The Art of Asking for What You Want
An interactive workshop with Executive Coach, Deena Gornick
Difficult conversations have always been, well, difficult, and the last year certainly hasn’t made them any easier. The loss of face-to-face connection and the pressure to be ‘always on’ while we essentially live at work has meant that saying no and asking for what we want has felt like even more of a challenge.
As the world opens back up, we all have our sights on a richer and fuller work life and home life. The move toward a more hybrid mix of working between home and the office means that we need to define for ourselves what we want (and don’t want!) from work, and need to know how to ask for it. This is not always easy to articulate, so in this workshop we explored:
• What boundaries are, and the things that can stop us drawing them clearly at work.

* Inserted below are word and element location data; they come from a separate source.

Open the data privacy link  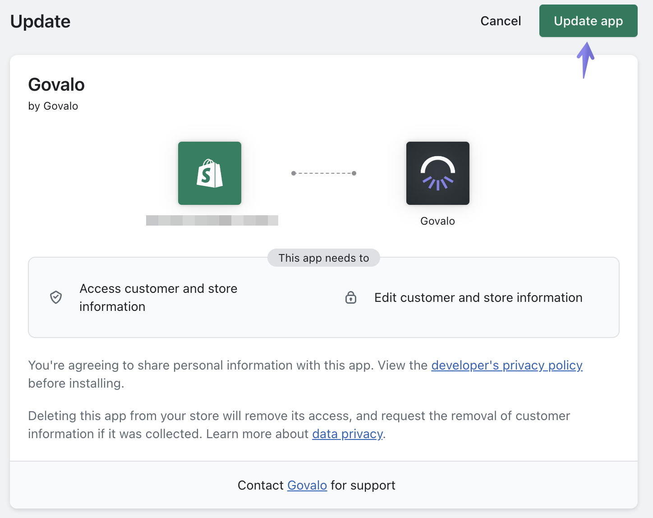pyautogui.click(x=347, y=434)
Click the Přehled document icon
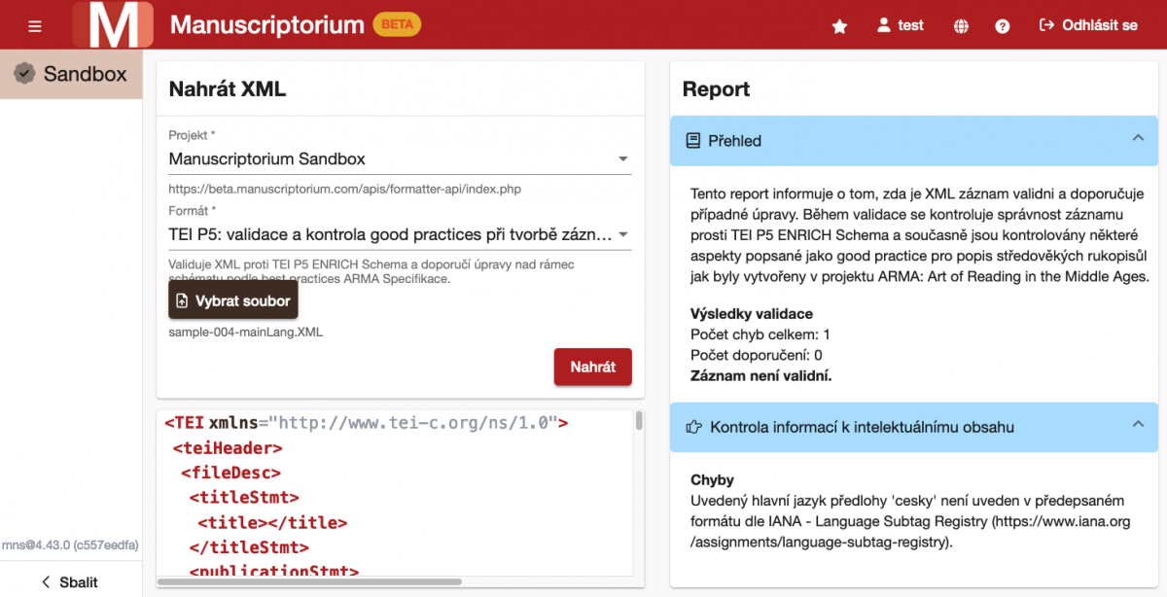The image size is (1167, 597). coord(693,141)
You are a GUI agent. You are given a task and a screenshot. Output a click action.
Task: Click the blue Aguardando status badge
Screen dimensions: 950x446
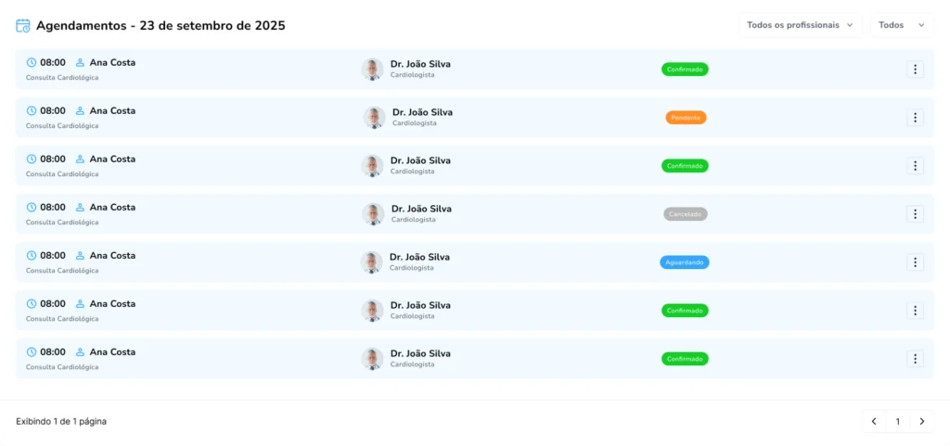tap(685, 262)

• How to ask for what you want
• How to say no assertively so it lands
We were led in an interactive workshop by Executive Coach, Deena Gornick, with some chalk and talk, and explorations in breakout rooms to equip us with techniques for designing the work life we want.
£2 per ticket sale went to charity.
Speaker:
Deena Gornick is an executive coach and international speaker with over 30 years’ experience. She is a trained psychotherapist with fifteen years of experience as an actress and theatre director, which informs her work as a coach and a speaker. What began as a passion for presentation skills and inspiring passion for performance grew to an in-depth understanding of the facilitation of assertiveness, team building, leadership, and confidence-building. Deena has run training events from one-to-one to one-to-2,000 on these themes and has worked with organisations such as Redbull, Oliver Wyman, Baringa, HSBC, Lloyds TSB, Barclays, Allianz, Citibank.
Deena knows that laughter is a powerful learning tool, and she insists her participants learn through this vital tool. She is currently writing a book about her personal journey with confidence aiming to make the physical practice of presence achievable to its readers.